[What the exercise asks] Top to bottom, give the entries again exactly as written.

***** Available data *****

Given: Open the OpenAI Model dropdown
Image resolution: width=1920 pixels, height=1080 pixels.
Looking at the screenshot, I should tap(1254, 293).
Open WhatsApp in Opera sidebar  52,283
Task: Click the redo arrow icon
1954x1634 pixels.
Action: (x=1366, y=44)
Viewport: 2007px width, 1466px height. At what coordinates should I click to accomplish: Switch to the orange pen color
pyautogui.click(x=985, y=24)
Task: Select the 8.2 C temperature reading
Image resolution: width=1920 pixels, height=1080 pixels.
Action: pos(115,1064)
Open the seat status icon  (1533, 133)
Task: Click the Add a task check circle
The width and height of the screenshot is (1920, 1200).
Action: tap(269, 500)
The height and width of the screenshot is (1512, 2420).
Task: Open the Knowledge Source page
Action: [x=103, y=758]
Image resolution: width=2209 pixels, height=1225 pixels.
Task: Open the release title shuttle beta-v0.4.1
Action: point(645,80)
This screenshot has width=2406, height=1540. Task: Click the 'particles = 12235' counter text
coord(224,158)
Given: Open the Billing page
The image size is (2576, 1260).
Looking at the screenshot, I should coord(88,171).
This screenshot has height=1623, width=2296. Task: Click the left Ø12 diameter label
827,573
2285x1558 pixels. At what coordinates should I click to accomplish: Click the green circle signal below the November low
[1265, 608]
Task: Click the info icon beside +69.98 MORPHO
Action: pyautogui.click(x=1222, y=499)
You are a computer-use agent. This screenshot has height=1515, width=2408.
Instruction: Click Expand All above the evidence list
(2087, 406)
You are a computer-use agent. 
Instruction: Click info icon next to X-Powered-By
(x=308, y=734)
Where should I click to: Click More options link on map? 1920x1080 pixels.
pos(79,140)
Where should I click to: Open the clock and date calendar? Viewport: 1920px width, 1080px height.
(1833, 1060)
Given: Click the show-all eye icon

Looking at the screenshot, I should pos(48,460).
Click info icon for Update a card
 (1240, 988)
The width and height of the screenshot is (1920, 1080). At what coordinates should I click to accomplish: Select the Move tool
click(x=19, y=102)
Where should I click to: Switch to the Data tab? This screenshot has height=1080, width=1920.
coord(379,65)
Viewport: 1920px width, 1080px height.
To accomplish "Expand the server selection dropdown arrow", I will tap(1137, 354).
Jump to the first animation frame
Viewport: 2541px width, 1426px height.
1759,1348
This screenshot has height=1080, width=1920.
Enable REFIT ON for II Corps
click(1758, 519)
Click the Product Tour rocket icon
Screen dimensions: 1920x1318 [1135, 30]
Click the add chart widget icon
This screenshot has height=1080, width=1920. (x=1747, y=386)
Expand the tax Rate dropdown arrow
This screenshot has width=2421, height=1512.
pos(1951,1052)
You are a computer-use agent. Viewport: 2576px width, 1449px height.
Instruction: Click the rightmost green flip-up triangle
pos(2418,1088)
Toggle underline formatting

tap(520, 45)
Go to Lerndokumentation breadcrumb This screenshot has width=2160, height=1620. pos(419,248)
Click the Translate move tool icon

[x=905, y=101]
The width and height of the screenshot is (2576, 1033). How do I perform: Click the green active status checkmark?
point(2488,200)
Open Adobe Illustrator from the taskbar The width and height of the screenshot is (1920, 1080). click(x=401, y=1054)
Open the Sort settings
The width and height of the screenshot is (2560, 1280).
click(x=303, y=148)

*****

[Exercise solution]
Given: Open the OpenAI Model dropdown
Image resolution: width=1920 pixels, height=1080 pixels.
Looking at the screenshot, I should tap(1254, 293).
Open WhatsApp in Opera sidebar  52,283
Task: Click the redo arrow icon
1954x1634 pixels.
Action: (x=1366, y=44)
Viewport: 2007px width, 1466px height. At what coordinates should I click to accomplish: Switch to the orange pen color
pyautogui.click(x=985, y=24)
Task: Select the 8.2 C temperature reading
Image resolution: width=1920 pixels, height=1080 pixels.
Action: pos(115,1064)
Open the seat status icon  (1533, 133)
Task: Click the Add a task check circle
The width and height of the screenshot is (1920, 1200).
Action: tap(269, 500)
The height and width of the screenshot is (1512, 2420).
Task: Open the Knowledge Source page
Action: [x=103, y=758]
Image resolution: width=2209 pixels, height=1225 pixels.
Task: Open the release title shuttle beta-v0.4.1
Action: point(645,80)
This screenshot has width=2406, height=1540. Task: Click the 'particles = 12235' counter text
coord(224,158)
Given: Open the Billing page
The image size is (2576, 1260).
Looking at the screenshot, I should coord(88,171).
This screenshot has height=1623, width=2296. Task: Click the left Ø12 diameter label
827,573
2285x1558 pixels. At what coordinates should I click to accomplish: Click the green circle signal below the November low
[1265, 608]
Task: Click the info icon beside +69.98 MORPHO
Action: pyautogui.click(x=1222, y=499)
You are a computer-use agent. This screenshot has height=1515, width=2408.
Instruction: Click Expand All above the evidence list
(2087, 406)
You are a computer-use agent. 
Instruction: Click info icon next to X-Powered-By
(x=308, y=734)
Where should I click to: Click More options link on map? 1920x1080 pixels.
pos(79,140)
Where should I click to: Open the clock and date calendar? Viewport: 1920px width, 1080px height.
(1833, 1060)
Given: Click the show-all eye icon

Looking at the screenshot, I should pos(48,460).
Click info icon for Update a card
 (1240, 988)
The width and height of the screenshot is (1920, 1080). At what coordinates should I click to accomplish: Select the Move tool
click(x=19, y=102)
Where should I click to: Switch to the Data tab? This screenshot has height=1080, width=1920.
coord(379,65)
Viewport: 1920px width, 1080px height.
To accomplish "Expand the server selection dropdown arrow", I will tap(1137, 354).
Jump to the first animation frame
Viewport: 2541px width, 1426px height.
1759,1348
This screenshot has height=1080, width=1920.
Enable REFIT ON for II Corps
click(1758, 519)
Click the Product Tour rocket icon
Screen dimensions: 1920x1318 [1135, 30]
Click the add chart widget icon
This screenshot has height=1080, width=1920. (x=1747, y=386)
Expand the tax Rate dropdown arrow
This screenshot has width=2421, height=1512.
pos(1951,1052)
You are a computer-use agent. Viewport: 2576px width, 1449px height.
Instruction: Click the rightmost green flip-up triangle
pos(2418,1088)
Toggle underline formatting

tap(520, 45)
Go to Lerndokumentation breadcrumb This screenshot has width=2160, height=1620. pos(419,248)
Click the Translate move tool icon

[x=905, y=101]
The width and height of the screenshot is (2576, 1033). How do I perform: Click the green active status checkmark?
point(2488,200)
Open Adobe Illustrator from the taskbar The width and height of the screenshot is (1920, 1080). click(x=401, y=1054)
Open the Sort settings
The width and height of the screenshot is (2560, 1280).
click(x=303, y=148)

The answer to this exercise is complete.